Multiply Christian Network[edit]

The Jesus Fellowship was also linked to around 250 other churches and groups in the UK and elsewhere through the Multiply Christian Network, which it initiated in 1992.[28][29][30]

Youth ministry[edit]

From 2007 to 2017 the Jesus Army hosted a yearly event for young people aged between 15 and 35 called "RAW (Real and Wild)".[31] In contrast with many Christian churches which often have an aging population,[32] the Jesus Army had a comparatively high proportion of young members.[33]

New Creation Christian Community[edit]

In the early years of the Jesus Fellowship, a residential Christian community was founded for its growing membership. Initially a large Anglican rectory in Bugbrooke was purchased and renamed "New Creation Hall". Several members of the Jesus Fellowship moved in and it became the first centre of a community lifestyle. By 1979, several other large houses in the surrounding area were purchased and "New Creation Christian Community," as the entire community was named, was established, with some 350 residents.[34] At its height in the early 1990s there were c.850 residents in about 60 communal households, but their numbers later dropped to less than 200 persons.[citation needed]
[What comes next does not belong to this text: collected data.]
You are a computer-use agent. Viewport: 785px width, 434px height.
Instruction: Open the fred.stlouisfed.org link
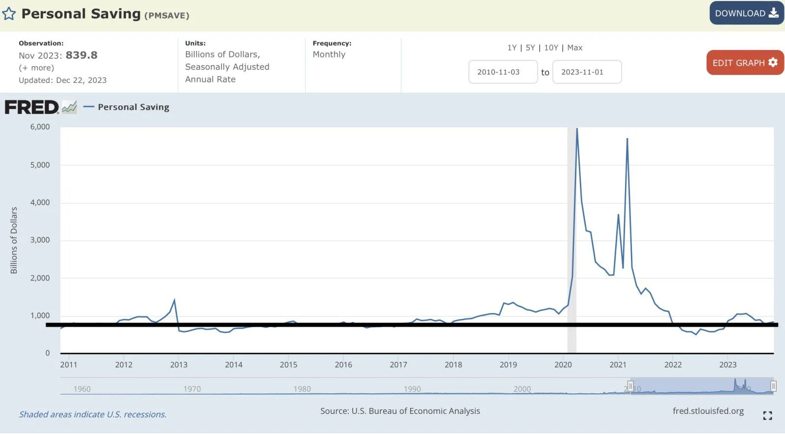708,411
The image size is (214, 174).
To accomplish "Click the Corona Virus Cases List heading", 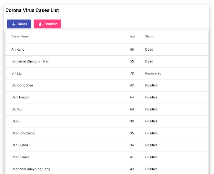I will [32, 10].
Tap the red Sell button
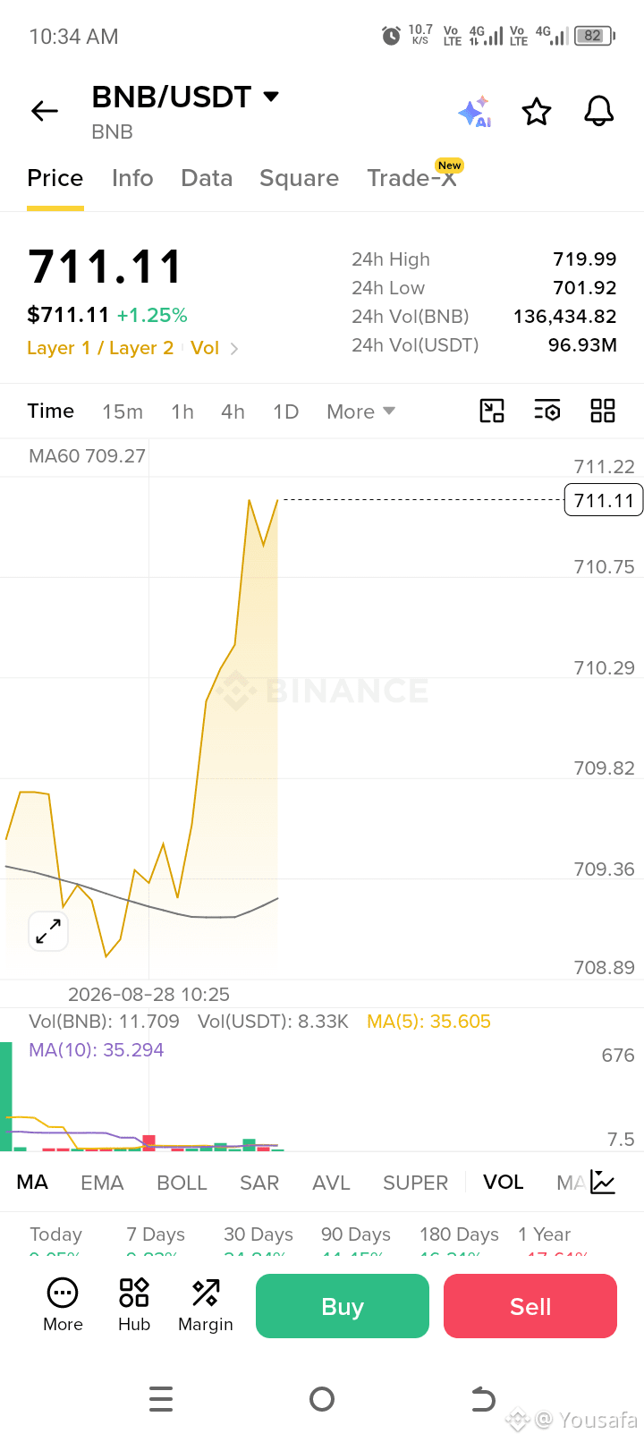 click(530, 1306)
Motivation for the Jesus Fellowship's venture into residential communal living and the sharing of possessions came primarily from their interpretation of Biblical descriptions of the early church.[18] The Jesus Fellowship's community had many features in common with other charismatic Christian intentional communities[35] and part of the initial stimulation towards starting the New Creation Christian Community came from the Church of the Redeemer, Houston, Texas, established by the Episcopalian priest Graham Pulkingham.[36] New Creation Christian Community was one of the largest intentional Christian communities in Europe, charismatic or otherwise.[37] According to sociologist Stephen J. Hunt, the Jesus Fellowship's community "has been a source of inspiration and frequently attracts visitors from Europe and beyond who wish to observe, and sometimes imitate, a vibrant and enduring model of charismatic community life."[37]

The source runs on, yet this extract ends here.